Patty Lubol, the newly elected member of the Holyoke School Committee representing Ward 6, outlined priorities for her term on Holyoke Media, saying she will focus on special education, community trust and better communication as local control of the district returns.
Lubol said the moment matters because "we have not had [local control] for the last 10 years," and she called the change "an opportunity to start fresh" as the district moves out of receivership. She said she will take office at an inauguration scheduled for Jan. 5, 2026.
Lubol described how she became Ward 6’s representative after a certified candidate withdrew and there was no name on the ballot, prompting her three-and-a-half-week write‑in campaign. "I didn't intend to run for school committee," she said, but she stepped in because her neighborhood would otherwise lack representation.
She framed special education as her "fundamental priority," citing district figures she raised during the interview: "1 in 3 students are on an IEP." Lubol said that students with disabilities are often treated as a secondary concern and urged the committee to incorporate special‑education thinking into broader district decisions: "When we treat one of the biggest issues...as a sidecar," she said, "that is a problem." She advocated universal design in classrooms and broader ways for students to show mastery beyond a single test.

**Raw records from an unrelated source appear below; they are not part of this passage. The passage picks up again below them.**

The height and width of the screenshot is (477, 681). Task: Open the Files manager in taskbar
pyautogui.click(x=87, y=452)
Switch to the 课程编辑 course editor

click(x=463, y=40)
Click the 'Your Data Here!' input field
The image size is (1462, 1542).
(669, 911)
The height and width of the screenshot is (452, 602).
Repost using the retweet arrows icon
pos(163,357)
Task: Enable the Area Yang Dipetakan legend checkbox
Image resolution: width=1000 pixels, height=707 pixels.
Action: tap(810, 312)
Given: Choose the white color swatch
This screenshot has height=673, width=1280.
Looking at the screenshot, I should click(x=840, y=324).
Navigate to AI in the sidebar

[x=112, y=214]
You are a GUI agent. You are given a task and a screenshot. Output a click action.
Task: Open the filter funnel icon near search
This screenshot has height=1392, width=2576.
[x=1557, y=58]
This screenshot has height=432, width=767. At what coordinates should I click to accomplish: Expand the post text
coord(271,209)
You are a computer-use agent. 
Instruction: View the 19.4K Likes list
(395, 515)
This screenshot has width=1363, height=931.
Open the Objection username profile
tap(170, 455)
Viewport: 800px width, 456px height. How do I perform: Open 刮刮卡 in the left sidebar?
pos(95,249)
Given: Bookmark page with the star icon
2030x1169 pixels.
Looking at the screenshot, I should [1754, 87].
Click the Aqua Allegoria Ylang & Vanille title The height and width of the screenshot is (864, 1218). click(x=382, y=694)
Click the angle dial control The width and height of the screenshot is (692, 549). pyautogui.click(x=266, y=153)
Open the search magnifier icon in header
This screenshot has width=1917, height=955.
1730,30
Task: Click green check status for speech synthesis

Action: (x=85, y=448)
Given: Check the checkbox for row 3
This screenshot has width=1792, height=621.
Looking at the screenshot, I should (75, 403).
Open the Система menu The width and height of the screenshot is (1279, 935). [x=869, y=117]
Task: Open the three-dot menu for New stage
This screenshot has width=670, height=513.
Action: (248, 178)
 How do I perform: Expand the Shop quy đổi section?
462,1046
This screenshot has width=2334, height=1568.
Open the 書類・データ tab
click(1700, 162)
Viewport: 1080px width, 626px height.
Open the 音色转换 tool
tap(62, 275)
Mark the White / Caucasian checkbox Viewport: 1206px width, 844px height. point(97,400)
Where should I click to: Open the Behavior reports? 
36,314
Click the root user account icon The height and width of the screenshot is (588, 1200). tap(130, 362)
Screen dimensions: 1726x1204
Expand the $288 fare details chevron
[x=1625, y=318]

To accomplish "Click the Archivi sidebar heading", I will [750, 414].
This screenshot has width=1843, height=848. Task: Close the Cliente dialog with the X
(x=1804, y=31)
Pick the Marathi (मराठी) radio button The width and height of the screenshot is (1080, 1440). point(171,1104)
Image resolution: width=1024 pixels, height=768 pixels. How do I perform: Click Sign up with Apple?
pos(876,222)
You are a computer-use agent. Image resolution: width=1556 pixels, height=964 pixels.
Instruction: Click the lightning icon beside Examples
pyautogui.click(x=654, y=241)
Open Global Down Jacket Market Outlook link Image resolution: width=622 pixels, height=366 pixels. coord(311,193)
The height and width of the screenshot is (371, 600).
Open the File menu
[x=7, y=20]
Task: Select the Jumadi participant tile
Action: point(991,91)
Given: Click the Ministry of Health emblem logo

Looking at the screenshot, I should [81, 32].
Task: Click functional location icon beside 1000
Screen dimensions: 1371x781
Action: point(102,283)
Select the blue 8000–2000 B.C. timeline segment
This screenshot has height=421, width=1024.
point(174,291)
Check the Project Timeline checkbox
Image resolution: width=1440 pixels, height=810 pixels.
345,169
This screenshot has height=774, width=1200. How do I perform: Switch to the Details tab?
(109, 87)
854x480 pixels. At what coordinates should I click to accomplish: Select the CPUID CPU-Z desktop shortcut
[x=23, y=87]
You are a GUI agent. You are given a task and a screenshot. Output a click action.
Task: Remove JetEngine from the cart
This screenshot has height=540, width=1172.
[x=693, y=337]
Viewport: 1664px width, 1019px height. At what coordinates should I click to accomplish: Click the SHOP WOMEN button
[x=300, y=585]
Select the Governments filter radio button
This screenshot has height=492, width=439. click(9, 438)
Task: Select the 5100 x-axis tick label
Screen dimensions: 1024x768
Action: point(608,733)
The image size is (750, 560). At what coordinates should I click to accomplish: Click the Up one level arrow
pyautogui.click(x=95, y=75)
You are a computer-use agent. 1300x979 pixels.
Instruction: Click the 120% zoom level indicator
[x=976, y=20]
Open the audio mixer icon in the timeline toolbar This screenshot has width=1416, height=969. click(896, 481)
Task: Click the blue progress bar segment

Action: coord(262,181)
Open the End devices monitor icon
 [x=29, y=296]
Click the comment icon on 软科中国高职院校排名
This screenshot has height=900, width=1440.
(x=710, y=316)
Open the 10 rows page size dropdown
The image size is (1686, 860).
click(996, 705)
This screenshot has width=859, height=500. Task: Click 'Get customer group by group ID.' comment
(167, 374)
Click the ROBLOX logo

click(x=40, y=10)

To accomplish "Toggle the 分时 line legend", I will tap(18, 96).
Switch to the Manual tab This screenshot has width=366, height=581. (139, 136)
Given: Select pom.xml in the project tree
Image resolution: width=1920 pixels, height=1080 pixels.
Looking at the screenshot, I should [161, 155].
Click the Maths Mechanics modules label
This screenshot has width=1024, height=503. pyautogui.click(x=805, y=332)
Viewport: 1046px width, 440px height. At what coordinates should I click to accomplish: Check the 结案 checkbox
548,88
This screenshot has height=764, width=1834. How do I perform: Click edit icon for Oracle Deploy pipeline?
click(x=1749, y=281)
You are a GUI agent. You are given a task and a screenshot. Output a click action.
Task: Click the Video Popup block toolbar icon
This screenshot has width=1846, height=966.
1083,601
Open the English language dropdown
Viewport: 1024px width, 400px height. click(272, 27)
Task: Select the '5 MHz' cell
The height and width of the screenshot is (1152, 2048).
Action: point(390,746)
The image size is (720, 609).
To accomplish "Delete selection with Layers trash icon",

Lubol also described operational and communication problems she observed both as a parent and as a strategy consultant: she told the host she found "faulty" processes that left teachers and families undersupported and recounted testing the municipal website for accessibility, saying the "Holyoke website was inaccessible" at times because of broken links and noncompliance with web content accessibility guidelines. She urged the district to communicate in multiple venues and repeated messages in different formats to reach families who work nontraditional hours.
On outreach, Lubol said she has been conducting a listening tour ahead of assuming office and plans to keep door‑knocking and meeting residents in neighborhood hubs such as the Bowdoin Village community room. She gave examples of positive work in schools — visits to Sullivan and McMahon schools where she saw engaged students and staff — and said she wants to elevate those successes as well as address persistent problems.
Lubol described her approach to the early months in office as similar to a 30‑60‑90 plan: learn, reassess and build priorities based on stakeholder input. She said she will ask who is not at the decision‑making table, press to pilot changes when scale or resources are uncertain, and use her skill set where it most benefits the board and student outcomes.
For now, Lubol provided interim contact details: a campaign/business Gmail account (plueboldward6@gmail.com) and a phone number she gave on air, and said she will have an official district email once she is on the board.
The interview closed with Lubol reiterating her commitment to relationship building and measurable progress; the next public milestone is her inauguration on Jan. 5, 2026.